The essentials for small and medium developers who are looking to start, or scale, their business from a solid foundation of tried and tested methods, processes and strategies.
Successful developers invest time, effort and money to understand the fundamentals of the business; Process, People, Product and (Market) Place. These fundamentals form a solid foundation in which to build a low risk, high reward property development business that can have a positive impact to many.
In last month’s episode we rounded off stage 2 of the property development lifecycle; the appraisal process.
The next stage is to secure the deal. This will involve putting together proposals, discussions and negotiation. In this article, we will be explaining the most common contracts and agreements used in land and development purchases, and discussing the best negotiation practices.
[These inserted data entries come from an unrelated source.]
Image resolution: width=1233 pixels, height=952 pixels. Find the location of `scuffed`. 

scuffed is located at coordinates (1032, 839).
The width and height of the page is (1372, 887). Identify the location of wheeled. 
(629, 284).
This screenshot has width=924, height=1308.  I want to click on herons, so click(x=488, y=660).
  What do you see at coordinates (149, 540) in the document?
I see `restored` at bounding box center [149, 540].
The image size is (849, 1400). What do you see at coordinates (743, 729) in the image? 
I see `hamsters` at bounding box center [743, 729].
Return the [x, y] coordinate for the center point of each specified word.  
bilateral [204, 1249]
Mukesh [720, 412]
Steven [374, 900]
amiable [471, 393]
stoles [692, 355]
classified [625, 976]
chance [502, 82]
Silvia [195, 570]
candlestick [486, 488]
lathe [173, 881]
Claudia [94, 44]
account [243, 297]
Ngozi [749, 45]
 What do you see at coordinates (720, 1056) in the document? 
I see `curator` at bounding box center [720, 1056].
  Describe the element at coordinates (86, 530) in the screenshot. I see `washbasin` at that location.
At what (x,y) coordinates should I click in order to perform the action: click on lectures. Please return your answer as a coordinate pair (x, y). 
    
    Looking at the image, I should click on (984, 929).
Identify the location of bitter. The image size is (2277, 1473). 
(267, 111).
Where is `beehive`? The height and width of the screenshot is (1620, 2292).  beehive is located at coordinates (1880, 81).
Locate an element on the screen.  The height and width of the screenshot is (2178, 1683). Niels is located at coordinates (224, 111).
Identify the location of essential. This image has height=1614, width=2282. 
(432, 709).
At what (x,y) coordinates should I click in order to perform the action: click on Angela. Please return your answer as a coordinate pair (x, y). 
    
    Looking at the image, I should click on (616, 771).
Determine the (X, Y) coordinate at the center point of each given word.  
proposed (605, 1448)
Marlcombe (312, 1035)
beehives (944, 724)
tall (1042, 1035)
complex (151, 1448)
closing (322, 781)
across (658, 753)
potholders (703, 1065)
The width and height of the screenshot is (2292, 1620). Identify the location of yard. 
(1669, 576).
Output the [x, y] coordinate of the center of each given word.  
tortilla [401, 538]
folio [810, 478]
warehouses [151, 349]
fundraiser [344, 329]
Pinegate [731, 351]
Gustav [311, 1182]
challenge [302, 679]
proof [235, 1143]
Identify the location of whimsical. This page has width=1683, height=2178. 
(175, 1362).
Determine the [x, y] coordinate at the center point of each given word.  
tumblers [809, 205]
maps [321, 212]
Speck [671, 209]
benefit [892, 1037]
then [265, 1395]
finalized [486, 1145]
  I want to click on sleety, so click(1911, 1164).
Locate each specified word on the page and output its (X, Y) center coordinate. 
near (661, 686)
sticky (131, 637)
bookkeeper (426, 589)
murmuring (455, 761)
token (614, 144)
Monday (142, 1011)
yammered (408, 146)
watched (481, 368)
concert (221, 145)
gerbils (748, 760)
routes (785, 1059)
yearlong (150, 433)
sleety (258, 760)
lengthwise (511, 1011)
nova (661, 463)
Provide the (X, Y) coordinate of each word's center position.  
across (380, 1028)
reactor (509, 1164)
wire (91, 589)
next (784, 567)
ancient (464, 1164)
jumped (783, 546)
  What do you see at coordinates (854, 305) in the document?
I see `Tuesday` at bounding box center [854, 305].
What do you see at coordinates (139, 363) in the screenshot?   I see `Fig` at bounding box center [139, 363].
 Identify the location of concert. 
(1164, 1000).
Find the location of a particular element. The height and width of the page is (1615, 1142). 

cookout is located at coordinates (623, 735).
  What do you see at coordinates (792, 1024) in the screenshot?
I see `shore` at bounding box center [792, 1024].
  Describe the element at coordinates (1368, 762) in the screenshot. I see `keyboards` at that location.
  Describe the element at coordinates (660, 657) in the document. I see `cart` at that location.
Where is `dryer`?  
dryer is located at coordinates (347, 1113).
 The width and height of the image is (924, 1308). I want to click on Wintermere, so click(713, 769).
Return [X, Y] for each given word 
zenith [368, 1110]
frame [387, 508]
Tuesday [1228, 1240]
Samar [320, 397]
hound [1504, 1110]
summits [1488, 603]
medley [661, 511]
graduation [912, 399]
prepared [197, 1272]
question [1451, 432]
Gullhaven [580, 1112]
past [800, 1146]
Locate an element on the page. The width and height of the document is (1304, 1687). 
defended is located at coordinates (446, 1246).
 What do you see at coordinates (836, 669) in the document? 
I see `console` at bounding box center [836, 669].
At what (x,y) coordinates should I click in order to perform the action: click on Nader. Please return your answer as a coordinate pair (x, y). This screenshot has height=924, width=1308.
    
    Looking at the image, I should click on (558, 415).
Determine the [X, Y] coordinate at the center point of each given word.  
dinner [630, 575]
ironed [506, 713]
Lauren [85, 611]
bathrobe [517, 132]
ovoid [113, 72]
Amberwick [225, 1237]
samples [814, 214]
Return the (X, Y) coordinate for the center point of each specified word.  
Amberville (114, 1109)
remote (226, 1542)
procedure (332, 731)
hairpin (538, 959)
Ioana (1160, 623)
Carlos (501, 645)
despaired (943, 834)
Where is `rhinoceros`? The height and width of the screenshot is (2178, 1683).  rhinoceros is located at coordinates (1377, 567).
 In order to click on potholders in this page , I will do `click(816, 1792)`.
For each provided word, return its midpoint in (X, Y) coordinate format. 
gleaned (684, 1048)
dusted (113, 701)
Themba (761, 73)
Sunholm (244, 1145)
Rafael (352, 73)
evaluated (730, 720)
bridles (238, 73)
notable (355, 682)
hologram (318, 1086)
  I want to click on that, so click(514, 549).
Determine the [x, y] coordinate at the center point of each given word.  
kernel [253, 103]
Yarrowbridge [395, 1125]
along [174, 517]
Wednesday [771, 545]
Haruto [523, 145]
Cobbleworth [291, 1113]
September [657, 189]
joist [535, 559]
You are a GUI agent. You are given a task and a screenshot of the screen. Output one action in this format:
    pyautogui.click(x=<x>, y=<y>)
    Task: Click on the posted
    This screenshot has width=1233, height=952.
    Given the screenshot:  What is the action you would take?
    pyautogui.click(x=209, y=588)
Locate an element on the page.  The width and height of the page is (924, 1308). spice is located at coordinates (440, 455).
One of the core values that runs through all of our businesses is fairness, so we like to ensure any deal we do delivers value and creates a win-win. This is a quality that will stand you in good stead when building a successful, sustainable development business. Creating deals that work on the selling side of the transaction comes down to your ability to understand the owner’s present situation: what they’d like to achieve, their motivations and any inhibitors.
Agreements and contracts
You can be creative when it comes to deal structures, but you need to ensure that you don’t oversimplify or overcomplicate matters when it comes to contracts and agreements.
Essentially there are two types of contracts used in acquiring development opportunities:
- Control contracts
- Purchase contracts
Control contracts give you as the developer rights over land you do not (yet) own, allowing you the opportunity to invest in adding value, usually through planning prior to purchase or sale. The most common control contracts are option agreements and promotion agreements.